ИСХОДНЫЙ ТЕКСТ
★ ★ ★ ★

Н. обратилась ко мне. Во время доверительной беседы удалось выяснить, что она хорошо гадает. Зная об этом, люди просили ее снять порчу. Не умея делать этого, Н. соглашалась. Чем все это закончилось, вы только что прочитали.
Однако Бог милостив. Он пожалел ее детей и помог вернуть женщину к жизни. Хотя, не скрою, сделать это было очень тяжело.
Но сейчас мы с вами говорим не о шарлатанах, а о настоящих мастерах, которым жизненно необходимо научиться защищаться от обратного удара.
Итак, угольком, взятым из поддувала, начертите такой круг, чтобы вы могли в нем свободно стоять на коленях. Учтите, что ноги ваши не должны касаться линии круга. Возьмите три свечи, поставьте их в стаканы с солью и разместите за пределами круга следующим образом: один стакан впереди вас и два стакана – по бокам. Наденьте свободную одежду без пуговиц, лучше всего иметь специальный балахон.
Стоя на коленях в круге, сосредоточьтесь на словах заговора, ни на что не отвлекайтесь, ни в коем случае не прерывайтесь. В том месте заговора, где надо называть имя, называйте имя какого-либо усопшего, только не произносите имена людей, покончивших жизнь самоубийством. Также не следует называть имена, схожие с вашим.
После прочтения заговора погасите первой ту свечу, что была перед вами, затем свечу с левого бока и последней – с правого (с коленей все это время не поднимайтесь).
Эти свечи свяжите друг с другом красной ниткой и положите за икону.
Когда через некоторое время станет ясно, что человек, которому вы помогли, здоров и у него все хорошо, свечи унесите на кладбище. Там найдите могилу, в которой похоронен человек, носивший такое же имя, как и исцелившийся больной. На этой могиле зажгите свечи и дайте им прогореть до конца.
Слова заговора, который читают в круге, следующие:
О великие ангелы,
Придите ко мне на помощь,
Поддержите мои желания,
Способствуйте их исполнению!
Яркое солнце, пылающая луна,
Частые звезды!
Святые ангелы,
Находящиеся постоянно
В присутствии Бога живого!
Величием Его, признанным Церковью и людьми.
Заклинаю вас, ангелы,
Предстать перед моим кругом.
Заклинаю мертвого духа (имя покойника)
Защищать меня от молнии возврата,
От гибели напрасной – слова и дела.
Ангелы и духи, властью, данной вам от Бога,
Защитите талант мой и здоровье!

★ ★ ★ ★

ИСХОДНЫЕ ДАННЫЕ

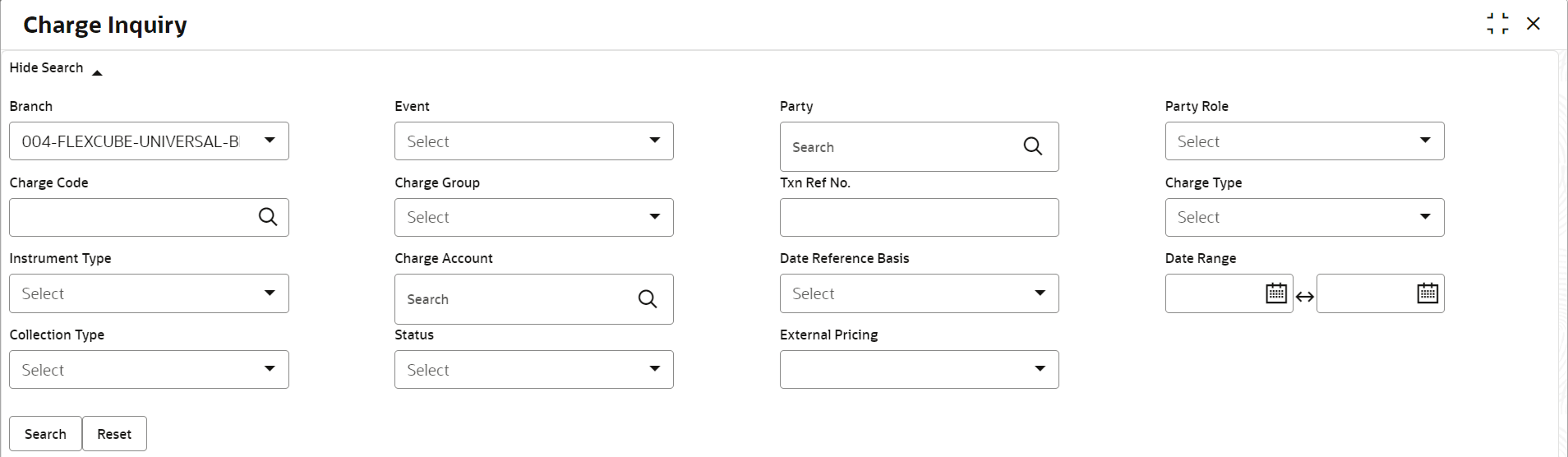1568x457 pixels.
Task: Open the Date Range start calendar picker
Action: 1275,293
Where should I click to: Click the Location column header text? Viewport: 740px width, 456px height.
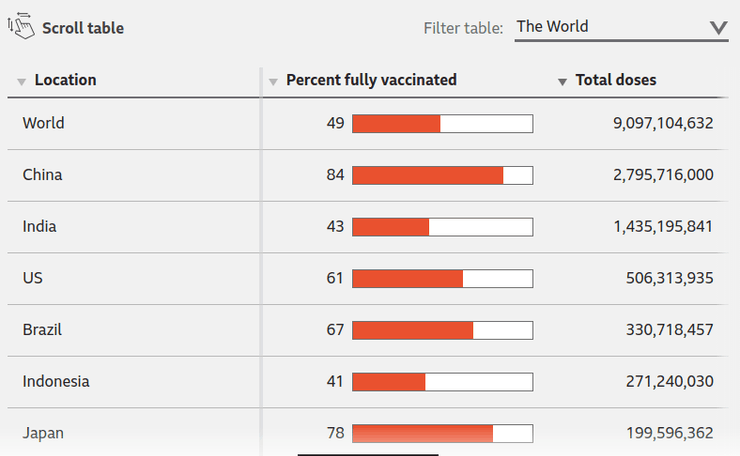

★ ★ ★ ★

ЗАДАЧИ ДЛЯ РЕШЕНИЯ
• a. Назовите небесные светила, к которым обращаются в заговоре из текста о защите от обратного удара.
• b. Продолжите текст о защите от обратного удара, начав сразу после его последней строки.
Материал для выполнения заданий не требуется.

ОТВЕТЫ ПО ПОРЯДКУ
• a. Солнце, луна, звезды.

• b.
Да иссякнет зло,
Разрушится всякое заклятье,
Сломается стрела,
Пущенная в сердце мое.
Нерушим Господь, нерушима вера моя.
Ныне и присно и во веки веков. Аминь.
Погибель, сведенная на кота (в память о мастерах)
Однажды к бабушке пришел знахарь, который часто у нас бывал, звали его Ефим. Бабушка опекала его как мастера, разъясняла ему ошибки в работе и учила новому. Ефим искренне любил ее и почитал как наставницу. Мне он приносил яблоки из своего сада и сахарных петушков на палочке.
В тот вечер Ефим вел себя как-то странно. Помявшись, он наконец выложил то, с чем пришел. С собой он принес фотографию светловолосой женщины, на мой взгляд, ничем не примечательной, с самой заурядной внешностью. Бабушка взяла фотографию в руки и, подержав, положила на стол. Никто не произнес ни слова. Они молча смотрели друг на друга. А я – на них…
После долгой паузы бабушка сказала:
– Что тут говорить, Ефим, ты и сам знаешь. Если полгода проживет, ее счастье.
Ефим продолжал пристально смотреть на бабушку. Лицо у него было такое, какое порой можно увидеть в церкви у человека, смотрящего на икону. Стало понятно, что просит он спасти умирающую. Смотреть на него было страшно.
– Ты ступай и приди-ка лучше завтра. – Бабушка тронула Ефима за руку. – Я подумаю пока. Ступай.
Ефим ушел, а бабушка закрылась в своей комнате. В то время я уже многое знала, многому научилась и потому понимала, что она принимает решение, делать ли ей переклад.
Надо сказать, что до сорока лет Ефим так и не женился – как истинный мастер, он отдавал все свои силы знахарству.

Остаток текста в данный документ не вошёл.